Google in blue, CDC in red. Note the dramatic divergence toward 2013. (Keith Winstein, MIT)
Has Google’s much-celebrated flu estimator, Google Flu Trends, gotten a bit, shall we say, over-enthusiastic?
Last week, a friend commented to Keith Winstein, an MIT computer science graduate student and former health care reporter at The Wall Street Journal: “Whoa. This flu season seems to be the worst ever. Check out Google Flu Trends.”
Hmmm, Winstein responded. When he checked, he saw that the official CDC numbers showed the flu getting worse, but not nearly at Google’s level. (See the graph above.) The dramatic divergence between the Google data and the official CDC numbers struck him: Was Google, he wondered, prescient or wrong?
He began to explore — as much as a heavy grad-student schedule allows — and shares his thoughts here. Our conversation, lightly edited:
I accept the caveat that these predictive algorithms are not your speciality, but still, from highly informed, casual observation, what are you seeing, in a highly preliminary sort of way?
Well, I’m certainly not an expert on the flu. The issue that’s interesting from the computer science perspective is this: Google Flu Trends launched to much fanfare in 2008 — it was even on the front page of the New York Times — with this idea that, as the head of Google.org said at the time, they could out-perform the CDC’s very expensive surveillance system, just by looking at the words that people were Googling for and running them through some statistical tools.
It’s a provocative claim and if true, it bodes well for being able to track all kinds of things that might be relevant to public health. Google has since launched Flu Trends sites for countries around the world, and a dengue fever site.

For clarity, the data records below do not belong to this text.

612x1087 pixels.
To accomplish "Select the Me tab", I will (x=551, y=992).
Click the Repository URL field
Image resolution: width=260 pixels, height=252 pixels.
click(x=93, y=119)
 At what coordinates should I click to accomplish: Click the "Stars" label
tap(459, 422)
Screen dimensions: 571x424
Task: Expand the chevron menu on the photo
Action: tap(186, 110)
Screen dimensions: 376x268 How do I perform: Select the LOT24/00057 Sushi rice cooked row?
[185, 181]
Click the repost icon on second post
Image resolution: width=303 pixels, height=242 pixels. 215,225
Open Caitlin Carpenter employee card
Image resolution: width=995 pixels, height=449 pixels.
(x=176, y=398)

So this is an interesting idea, that you could do public health surveillance and out-perform the public health authorities [which use lab tests and reports from ‘sentinel’ medical sites] just by looking at what people were searching for.
‘It is often a problem with computers that they only tell us things we already know.’
Google was very clear that it wouldn’t replace the CDC, but they have said they would out-perform the CDC. And because they’re about 10 days earlier than the CDC, they might be able to save lives by directing anti-viral drugs and vaccines to afflicted regions.
And their initial paper in the journal Nature said the Google Flu Trends predictions were 97% accurate…
That was astounding. However, it is often a problem with computers that they only tell us things we already know. When you give a computer something unexpected, it does not handle it as well as a person would.